Z czym zostaną nauczyciele, jeśli rzeczywiście spełni się scenariusz planowany? Z raną, której ani uczniowie ani społeczeństwo nie będzie zauważać za rok czasu. A która będzie bolesna, bo zostawienie uczniów samych sobie łamie i etos zawodowy, i myśl o tym, że pomimo mizerii finansowej pracuję zgodnie ze swoim powołaniem.

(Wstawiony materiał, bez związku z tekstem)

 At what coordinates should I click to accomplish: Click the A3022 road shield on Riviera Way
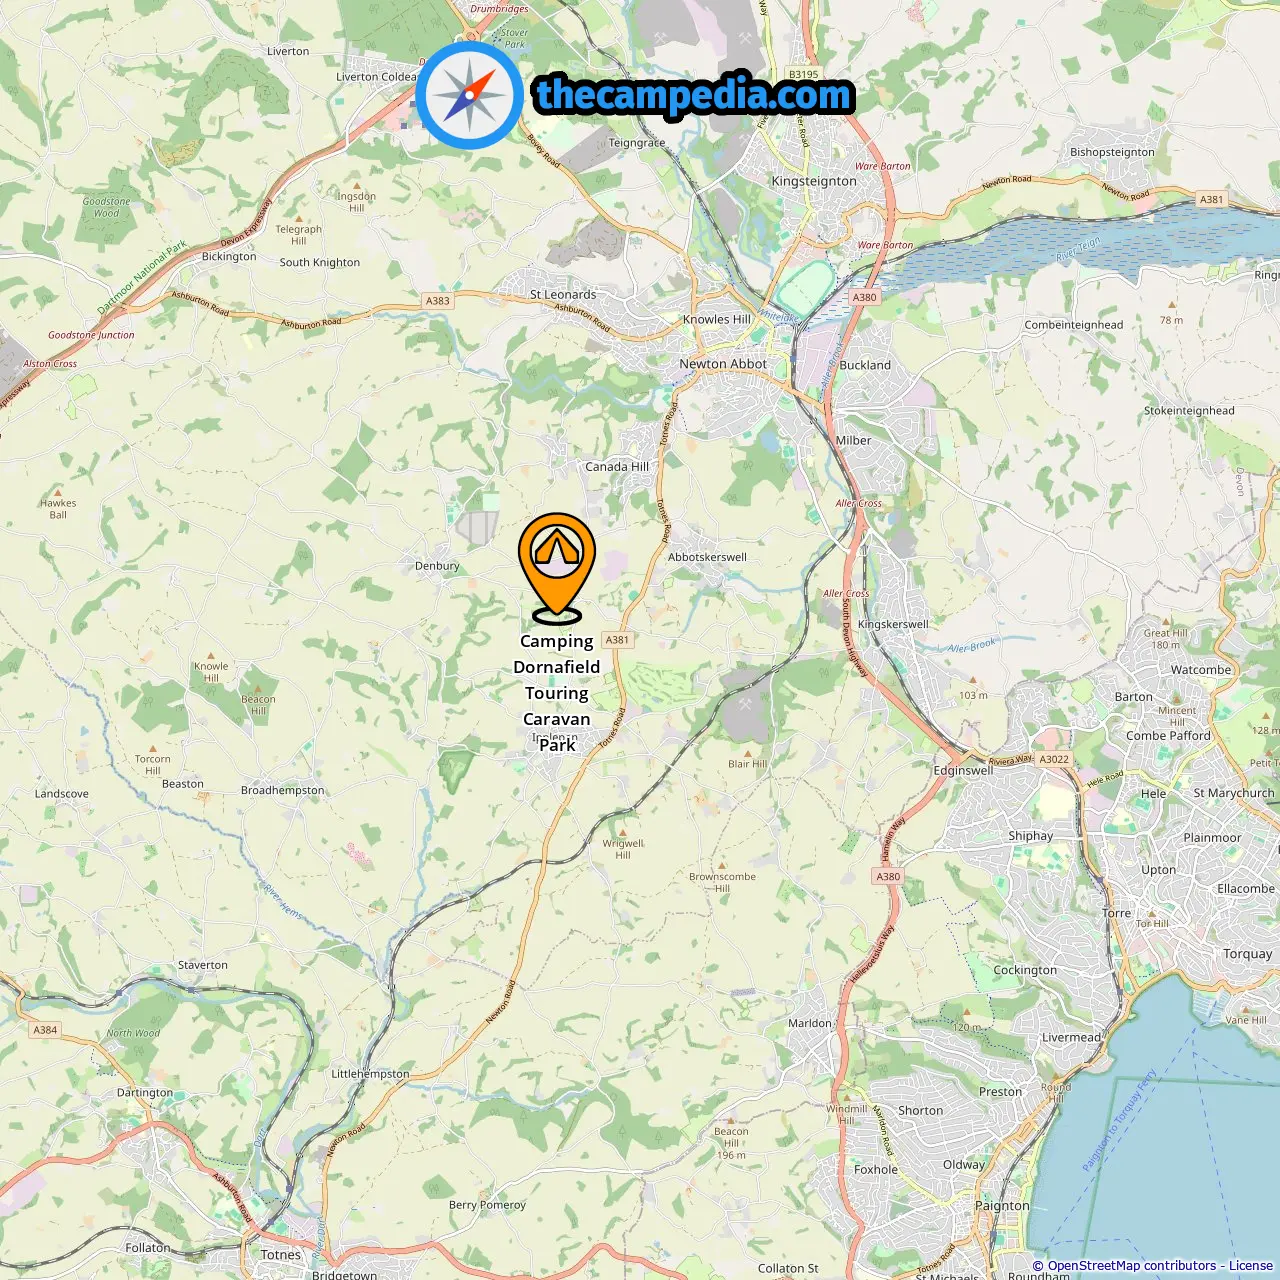point(1054,759)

Ta sytuacja wpisuje się w psucie społeczeństwa, demoralizację i rujnację wartości. Bez wątpienia równie skuteczny strajk można zorganizować od 02.09 bez demolowania egzaminów i matur. Ale nie o kasę tu chodzi, ani lepsze warunki pracy. Chodzi o to, żeby nauczyciel wyzuł się z pomnikowej siły, resztki etosu i był powolnym narzędziem do wprowadzania nowości edukacyjnych. A gdyby ośmielił się protestować, to usłyszy, że o czymże mówi, skoro już raz w życiu nie zawahał się porzucić dzieci.